The bicycle as a ‘Freedom machine’

Le Sportif celebrates International Women's Day - 8th March 2014

Emma Pooley

Victoria Pendleton, Lizzie Armitstead, Laura Trott, Anna Meares, Emma Pooley, Chrissie Wellington … all exceptional athletes inspiring generations of women (and men) cyclists to get on their bikes and have a go.

The recent multiplying number of women riders on our country lanes proves it: even the wettest winter in 250 years does not seem to deter their determination. But are these eminent sports figures the only reason behind this cycling resurgence? Could the bike itself be the source of this new love-affair?

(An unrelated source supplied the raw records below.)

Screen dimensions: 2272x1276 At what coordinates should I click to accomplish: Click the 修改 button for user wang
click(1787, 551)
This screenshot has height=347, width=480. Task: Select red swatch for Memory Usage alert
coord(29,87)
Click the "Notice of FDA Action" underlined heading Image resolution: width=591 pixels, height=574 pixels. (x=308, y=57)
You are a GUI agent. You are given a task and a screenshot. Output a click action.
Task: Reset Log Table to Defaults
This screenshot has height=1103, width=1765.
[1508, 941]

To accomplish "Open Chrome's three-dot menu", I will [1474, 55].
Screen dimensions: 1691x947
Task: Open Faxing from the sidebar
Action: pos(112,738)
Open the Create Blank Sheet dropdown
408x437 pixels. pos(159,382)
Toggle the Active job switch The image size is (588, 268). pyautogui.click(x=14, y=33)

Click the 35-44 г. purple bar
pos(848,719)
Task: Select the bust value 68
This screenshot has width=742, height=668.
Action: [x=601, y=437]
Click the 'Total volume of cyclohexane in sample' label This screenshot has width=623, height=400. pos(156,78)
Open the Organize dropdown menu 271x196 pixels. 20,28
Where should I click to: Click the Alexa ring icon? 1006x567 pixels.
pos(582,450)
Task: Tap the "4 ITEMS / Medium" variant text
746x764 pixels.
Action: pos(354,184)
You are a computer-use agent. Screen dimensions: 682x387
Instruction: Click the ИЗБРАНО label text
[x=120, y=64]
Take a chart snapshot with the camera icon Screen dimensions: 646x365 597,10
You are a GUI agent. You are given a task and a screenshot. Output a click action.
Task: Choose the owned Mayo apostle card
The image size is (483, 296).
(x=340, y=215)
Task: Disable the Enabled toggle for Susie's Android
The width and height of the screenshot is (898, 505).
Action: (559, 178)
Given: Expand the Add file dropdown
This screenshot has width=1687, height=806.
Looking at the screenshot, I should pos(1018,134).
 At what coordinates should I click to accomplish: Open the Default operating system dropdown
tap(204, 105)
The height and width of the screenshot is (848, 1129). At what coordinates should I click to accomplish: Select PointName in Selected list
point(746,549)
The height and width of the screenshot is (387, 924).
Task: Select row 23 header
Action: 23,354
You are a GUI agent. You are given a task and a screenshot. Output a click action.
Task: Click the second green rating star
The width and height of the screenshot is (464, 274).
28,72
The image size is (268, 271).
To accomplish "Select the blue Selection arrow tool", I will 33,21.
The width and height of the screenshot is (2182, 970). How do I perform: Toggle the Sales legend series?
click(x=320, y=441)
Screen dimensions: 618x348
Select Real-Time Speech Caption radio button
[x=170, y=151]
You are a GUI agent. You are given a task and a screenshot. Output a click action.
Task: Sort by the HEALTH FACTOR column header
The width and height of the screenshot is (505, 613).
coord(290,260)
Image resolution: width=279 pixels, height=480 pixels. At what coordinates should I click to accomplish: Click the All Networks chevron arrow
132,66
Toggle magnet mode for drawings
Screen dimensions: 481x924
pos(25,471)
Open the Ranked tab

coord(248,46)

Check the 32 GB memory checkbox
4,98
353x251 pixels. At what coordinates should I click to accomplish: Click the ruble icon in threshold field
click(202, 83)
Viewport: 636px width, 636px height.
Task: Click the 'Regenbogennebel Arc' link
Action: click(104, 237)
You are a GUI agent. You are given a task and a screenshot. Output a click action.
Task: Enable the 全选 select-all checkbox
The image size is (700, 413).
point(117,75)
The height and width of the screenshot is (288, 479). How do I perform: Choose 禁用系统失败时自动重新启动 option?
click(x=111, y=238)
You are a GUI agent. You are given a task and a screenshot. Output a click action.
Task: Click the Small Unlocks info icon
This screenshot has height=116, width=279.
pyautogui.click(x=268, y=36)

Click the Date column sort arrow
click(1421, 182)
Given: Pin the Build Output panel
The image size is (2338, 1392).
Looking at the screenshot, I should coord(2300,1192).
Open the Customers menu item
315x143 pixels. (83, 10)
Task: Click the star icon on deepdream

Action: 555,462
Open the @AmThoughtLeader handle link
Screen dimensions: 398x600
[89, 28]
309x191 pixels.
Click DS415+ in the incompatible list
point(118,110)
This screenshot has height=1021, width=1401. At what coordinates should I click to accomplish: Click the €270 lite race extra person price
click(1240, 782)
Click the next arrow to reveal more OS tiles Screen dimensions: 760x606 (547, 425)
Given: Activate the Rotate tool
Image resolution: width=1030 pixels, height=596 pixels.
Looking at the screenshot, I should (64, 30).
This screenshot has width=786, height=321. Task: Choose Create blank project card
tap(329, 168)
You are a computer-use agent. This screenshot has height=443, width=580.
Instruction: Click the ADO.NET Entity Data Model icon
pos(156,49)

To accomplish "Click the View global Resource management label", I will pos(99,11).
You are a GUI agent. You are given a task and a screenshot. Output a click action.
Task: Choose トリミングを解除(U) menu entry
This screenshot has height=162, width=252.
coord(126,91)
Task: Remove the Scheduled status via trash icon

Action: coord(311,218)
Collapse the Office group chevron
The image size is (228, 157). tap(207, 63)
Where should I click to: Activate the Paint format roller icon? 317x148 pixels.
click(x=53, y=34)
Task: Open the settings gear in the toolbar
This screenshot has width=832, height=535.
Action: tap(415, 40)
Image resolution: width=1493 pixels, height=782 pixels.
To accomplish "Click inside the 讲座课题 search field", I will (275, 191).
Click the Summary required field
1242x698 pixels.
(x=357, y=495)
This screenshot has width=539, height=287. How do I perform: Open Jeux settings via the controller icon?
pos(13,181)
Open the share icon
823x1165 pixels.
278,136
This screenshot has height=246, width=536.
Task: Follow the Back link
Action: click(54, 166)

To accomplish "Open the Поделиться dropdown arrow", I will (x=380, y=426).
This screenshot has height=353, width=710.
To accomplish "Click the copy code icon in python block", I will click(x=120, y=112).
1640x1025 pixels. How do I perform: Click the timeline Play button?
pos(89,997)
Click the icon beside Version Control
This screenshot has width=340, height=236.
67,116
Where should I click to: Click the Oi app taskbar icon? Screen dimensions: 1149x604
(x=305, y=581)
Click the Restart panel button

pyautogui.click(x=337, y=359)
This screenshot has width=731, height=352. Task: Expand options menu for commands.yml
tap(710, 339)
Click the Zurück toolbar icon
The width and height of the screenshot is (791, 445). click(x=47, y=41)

Let’s cast an eye on the past and our cross-Atlantic neighbours who in the 1890’s saw the introduction in society of the ‘safety bicycle’, enabling women, through its evolved technology, to partake in a sport which until then had been solely male. With the explosion of its popularity, the bicycle created the modern woman, a ‘New Woman’ whose environment was no longer limited to the boundaries of the home, who acquired a new sense of adventure and considered herself man’s equal.

This was revolutionary: bicycling had ‘done more to emancipate women than anything else in the world’. And the bicycle is still today at the centre of our freedom: it takes us to and from work, helps us challenge our limits and feeds our spirit for adventure, enhances our focus and titillates our competitiveness. 2014 is here to prove it with the first edition of La Course, a women’s race on the Champs Elysees, the morning before the afternoon’s men’s final stage of the Tour de France.

Le Sportif follows suit and celebrates women and the bike with the launch of our Ladies who ride (&lunch) series on International Women’s Day on 8th March.